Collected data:
-- Opening Marker --

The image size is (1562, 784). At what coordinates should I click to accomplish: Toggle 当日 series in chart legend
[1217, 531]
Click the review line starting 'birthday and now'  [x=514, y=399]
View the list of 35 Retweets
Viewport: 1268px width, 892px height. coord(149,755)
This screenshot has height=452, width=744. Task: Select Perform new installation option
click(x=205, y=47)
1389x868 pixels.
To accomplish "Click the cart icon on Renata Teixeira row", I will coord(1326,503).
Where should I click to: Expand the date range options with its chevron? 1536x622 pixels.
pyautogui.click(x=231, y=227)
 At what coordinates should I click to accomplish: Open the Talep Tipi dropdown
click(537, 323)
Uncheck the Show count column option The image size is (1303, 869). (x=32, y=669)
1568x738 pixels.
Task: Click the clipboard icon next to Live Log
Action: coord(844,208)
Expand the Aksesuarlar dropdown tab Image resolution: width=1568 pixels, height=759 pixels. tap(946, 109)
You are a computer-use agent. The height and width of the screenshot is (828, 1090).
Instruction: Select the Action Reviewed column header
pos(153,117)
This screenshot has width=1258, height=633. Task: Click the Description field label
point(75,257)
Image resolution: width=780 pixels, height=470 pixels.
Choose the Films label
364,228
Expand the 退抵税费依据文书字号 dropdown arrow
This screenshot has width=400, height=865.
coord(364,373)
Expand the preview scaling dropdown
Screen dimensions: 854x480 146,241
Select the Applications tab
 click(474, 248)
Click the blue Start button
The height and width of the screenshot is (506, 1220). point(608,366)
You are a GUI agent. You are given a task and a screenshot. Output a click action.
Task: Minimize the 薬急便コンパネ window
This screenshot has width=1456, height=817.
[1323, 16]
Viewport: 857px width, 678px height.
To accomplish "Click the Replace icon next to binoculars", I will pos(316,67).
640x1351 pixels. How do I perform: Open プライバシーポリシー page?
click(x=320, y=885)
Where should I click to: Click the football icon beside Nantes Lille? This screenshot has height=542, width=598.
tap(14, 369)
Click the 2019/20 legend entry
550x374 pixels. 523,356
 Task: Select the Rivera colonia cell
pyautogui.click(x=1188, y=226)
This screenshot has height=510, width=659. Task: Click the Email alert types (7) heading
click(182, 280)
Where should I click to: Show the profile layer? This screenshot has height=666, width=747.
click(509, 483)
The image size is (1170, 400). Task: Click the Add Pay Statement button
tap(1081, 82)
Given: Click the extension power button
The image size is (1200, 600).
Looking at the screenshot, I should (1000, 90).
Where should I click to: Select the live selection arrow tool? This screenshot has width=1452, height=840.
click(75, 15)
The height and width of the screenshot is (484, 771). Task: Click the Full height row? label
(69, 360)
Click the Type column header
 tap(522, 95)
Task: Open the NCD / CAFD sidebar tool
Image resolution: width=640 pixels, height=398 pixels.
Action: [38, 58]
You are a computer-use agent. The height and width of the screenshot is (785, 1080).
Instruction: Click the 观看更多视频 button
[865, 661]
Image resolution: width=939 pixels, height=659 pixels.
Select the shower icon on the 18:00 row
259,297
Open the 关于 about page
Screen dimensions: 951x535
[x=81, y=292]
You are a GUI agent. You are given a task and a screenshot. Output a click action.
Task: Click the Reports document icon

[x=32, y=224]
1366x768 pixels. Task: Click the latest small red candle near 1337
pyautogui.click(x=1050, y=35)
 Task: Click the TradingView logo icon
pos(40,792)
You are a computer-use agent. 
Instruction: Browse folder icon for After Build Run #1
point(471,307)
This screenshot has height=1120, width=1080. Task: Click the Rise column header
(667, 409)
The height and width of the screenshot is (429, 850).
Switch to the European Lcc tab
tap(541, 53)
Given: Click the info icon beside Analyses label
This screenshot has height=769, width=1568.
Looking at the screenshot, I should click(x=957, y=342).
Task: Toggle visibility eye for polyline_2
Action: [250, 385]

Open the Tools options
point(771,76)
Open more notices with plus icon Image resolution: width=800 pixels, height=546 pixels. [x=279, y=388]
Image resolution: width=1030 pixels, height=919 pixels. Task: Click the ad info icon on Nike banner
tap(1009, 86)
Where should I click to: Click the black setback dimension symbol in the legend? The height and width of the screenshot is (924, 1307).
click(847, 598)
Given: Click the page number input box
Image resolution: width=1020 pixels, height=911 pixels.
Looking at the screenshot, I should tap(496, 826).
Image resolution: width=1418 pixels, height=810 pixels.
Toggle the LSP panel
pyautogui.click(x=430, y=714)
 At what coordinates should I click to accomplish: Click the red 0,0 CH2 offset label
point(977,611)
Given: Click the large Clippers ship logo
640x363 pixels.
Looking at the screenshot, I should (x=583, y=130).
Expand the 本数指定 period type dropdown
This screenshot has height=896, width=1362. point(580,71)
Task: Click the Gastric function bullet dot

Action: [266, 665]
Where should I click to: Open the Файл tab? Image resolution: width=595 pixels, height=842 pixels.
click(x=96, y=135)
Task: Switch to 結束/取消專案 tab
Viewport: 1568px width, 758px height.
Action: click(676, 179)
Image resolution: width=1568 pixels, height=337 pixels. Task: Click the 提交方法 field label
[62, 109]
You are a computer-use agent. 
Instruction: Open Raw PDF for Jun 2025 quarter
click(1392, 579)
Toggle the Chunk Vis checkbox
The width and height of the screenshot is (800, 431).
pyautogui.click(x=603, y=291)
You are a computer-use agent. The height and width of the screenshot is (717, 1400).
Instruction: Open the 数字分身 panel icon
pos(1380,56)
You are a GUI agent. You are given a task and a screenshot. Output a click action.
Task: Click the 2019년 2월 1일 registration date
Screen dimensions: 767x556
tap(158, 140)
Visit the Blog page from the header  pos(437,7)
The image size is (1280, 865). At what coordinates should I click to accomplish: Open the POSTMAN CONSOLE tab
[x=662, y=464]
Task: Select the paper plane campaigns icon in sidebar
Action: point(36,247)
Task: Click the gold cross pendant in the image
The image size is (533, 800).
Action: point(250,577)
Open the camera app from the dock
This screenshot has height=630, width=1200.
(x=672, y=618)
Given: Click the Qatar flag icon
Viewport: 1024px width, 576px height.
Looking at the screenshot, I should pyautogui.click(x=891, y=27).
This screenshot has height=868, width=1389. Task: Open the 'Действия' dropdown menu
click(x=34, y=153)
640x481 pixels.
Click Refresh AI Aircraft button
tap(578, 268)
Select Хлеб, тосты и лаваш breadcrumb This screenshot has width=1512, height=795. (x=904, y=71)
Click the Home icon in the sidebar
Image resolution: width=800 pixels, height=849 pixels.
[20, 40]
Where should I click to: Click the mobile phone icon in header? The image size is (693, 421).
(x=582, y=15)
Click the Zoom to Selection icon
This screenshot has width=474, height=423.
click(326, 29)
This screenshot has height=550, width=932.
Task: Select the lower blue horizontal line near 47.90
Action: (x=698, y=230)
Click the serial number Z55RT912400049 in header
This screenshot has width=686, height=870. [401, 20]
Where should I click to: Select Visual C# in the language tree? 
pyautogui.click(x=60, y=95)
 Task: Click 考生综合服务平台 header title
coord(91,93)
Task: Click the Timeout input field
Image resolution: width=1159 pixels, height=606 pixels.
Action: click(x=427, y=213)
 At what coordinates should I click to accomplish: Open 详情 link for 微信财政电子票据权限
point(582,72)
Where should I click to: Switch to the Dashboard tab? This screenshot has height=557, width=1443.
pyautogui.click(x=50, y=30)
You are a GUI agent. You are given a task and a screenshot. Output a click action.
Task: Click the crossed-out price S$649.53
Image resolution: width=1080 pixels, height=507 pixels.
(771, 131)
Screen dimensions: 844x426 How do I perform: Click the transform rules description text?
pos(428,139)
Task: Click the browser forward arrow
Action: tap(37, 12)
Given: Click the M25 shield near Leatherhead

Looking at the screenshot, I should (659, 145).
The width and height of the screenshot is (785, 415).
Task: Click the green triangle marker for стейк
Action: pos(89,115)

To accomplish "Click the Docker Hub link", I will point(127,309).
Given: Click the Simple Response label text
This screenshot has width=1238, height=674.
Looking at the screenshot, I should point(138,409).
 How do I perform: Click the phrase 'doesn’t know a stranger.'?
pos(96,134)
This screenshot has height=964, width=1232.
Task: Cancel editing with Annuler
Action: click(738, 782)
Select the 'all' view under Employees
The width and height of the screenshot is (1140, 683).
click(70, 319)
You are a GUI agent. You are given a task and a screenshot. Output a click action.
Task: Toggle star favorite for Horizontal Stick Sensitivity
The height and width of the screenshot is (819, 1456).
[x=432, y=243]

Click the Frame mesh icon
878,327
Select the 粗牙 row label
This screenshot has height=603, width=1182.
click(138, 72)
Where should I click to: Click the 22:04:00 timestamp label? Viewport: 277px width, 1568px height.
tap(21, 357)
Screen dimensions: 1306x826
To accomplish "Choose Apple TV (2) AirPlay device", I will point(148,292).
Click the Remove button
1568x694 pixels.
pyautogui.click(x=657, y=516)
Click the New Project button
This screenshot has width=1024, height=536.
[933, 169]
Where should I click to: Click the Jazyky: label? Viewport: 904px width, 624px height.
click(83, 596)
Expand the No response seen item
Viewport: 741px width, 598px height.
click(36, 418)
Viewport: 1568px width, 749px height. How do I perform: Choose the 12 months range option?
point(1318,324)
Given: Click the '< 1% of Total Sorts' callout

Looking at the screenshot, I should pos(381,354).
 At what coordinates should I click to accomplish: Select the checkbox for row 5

-- Closing Marker --

Tally every line of the data that includes "checkbox". Report the number and nothing more.

2